No Double 9 pode-se beber um dos blends exclusivos de chá, um cocktail de autor ou provar os petiscos da carta feita pelo Chef Joachim Koerper do Restaurante Eleven. O Double 9 é por isso um Gastrobar, um espaço de partilha à volta da mesa, onde se pode estender as noites para lá do jantar bebericando um cocktail ao ritmo da musica electro lounge enquanto Lisboa desce do Príncipe Real para o Cais do Sodré. Seja um Out of the Tea Pot ou um New Fashion, cocktails executados com perícia pela equipa da Liquid Consulting, seja um clássico. Seja qual for a sua escolha, mantenha os olhos no palco, vai ver magia a acontecer.

Fomos recebidos com um menu em renovação que vai chegar mesmo a tempo do primeiro aniversário da casa, e pelo pitoresco pato amarelo, a mascote que destoa do ambiente requintado e urbano que decora o espaço, mas que nos coloca um sorriso no rosto.

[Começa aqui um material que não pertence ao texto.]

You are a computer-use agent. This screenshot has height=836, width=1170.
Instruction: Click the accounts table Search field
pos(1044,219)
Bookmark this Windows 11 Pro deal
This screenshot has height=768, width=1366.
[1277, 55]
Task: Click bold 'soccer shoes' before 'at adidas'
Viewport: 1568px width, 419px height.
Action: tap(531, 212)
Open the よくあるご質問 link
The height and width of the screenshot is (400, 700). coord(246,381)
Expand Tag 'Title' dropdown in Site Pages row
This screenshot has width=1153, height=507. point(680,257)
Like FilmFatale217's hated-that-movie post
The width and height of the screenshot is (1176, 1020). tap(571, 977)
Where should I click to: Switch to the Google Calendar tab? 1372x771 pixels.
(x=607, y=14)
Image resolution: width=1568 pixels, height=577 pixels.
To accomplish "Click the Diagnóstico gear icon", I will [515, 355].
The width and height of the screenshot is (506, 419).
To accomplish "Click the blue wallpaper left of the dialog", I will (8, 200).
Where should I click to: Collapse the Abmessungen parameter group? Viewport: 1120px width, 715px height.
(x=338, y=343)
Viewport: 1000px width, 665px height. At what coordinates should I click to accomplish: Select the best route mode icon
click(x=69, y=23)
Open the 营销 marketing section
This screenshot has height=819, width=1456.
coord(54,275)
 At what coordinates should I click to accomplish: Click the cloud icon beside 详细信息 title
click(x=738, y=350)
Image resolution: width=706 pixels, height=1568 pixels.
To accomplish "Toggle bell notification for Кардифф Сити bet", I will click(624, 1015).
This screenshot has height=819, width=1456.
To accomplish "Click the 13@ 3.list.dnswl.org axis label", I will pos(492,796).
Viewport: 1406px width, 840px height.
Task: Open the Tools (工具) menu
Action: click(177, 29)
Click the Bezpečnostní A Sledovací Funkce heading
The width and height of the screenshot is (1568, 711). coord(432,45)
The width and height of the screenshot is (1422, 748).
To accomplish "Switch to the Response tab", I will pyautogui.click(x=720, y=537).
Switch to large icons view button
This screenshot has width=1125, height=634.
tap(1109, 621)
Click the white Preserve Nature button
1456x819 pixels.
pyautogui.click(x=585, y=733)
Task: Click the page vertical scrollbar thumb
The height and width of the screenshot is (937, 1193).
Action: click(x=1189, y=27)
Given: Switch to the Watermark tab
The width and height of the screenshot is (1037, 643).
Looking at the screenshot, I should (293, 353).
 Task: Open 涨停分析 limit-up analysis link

E não é isso que procuramos quando vamos a um bar?

Neste mundo de fusão entre os aromas e sabores de chá e de cocktails, entre o espaço cozy, mas movimentado, entre a velha rua da cidade antiga e a modernidade das vidas que por ali passam, o Double 9 é um dos locais mais ecléticos da cidade.

 

 

45 São Bento

 

O 45 São Bento situa-se para lá da zona que ferve na cidade, está quase incógnito numa rua tranquila, onde as ruas se enchem mais durante o dia do que durante a noite. O espaço abriu as portas em abril e continua ainda a procurar a sua própria personalidade, a crescer com as dificuldades dos projetos que escolhem sair do mainstream, que escolhem localizações diferentes e conceitos divergentes. O 45 São Bento é um bar de cocktails, quer que o seu público consuma bebidas de qualidade, mas também é um local para se ouvir boa música, daquela que faz abanar a anca pela noite fora. Trouxe para isso a curadoria de Trol2000 que tem ajudado a construir uma programação que navega entre o house e o funk, a soul e as músicas do mundo africano. Às quintas, sextas e sábados há DJ e ao terceiro domingo de cada mês a casa abre portas para exposições e eventos de carácter cultural.

O bar espalha-se por três salas decoradas de forma minimalista, mas com um gosto pelos móveis retro e objetos de arte neopop.

Lara Esteves é a Bartender de serviço e guiou-nos pelo menu que tem uma escolha diversificada. Provámos um Apple Port Connection que juntou o puré de maçã ao vinho do Porto numa bebida muito equilibrada. E deixamo-nos ficar a ouvir a música ritmada enquanto a casa se ia movimentando e crescendo com o alongar da noite.

O 45 São Bento não é um bar de multidões, mas pode bem vir a ser um bar de culto.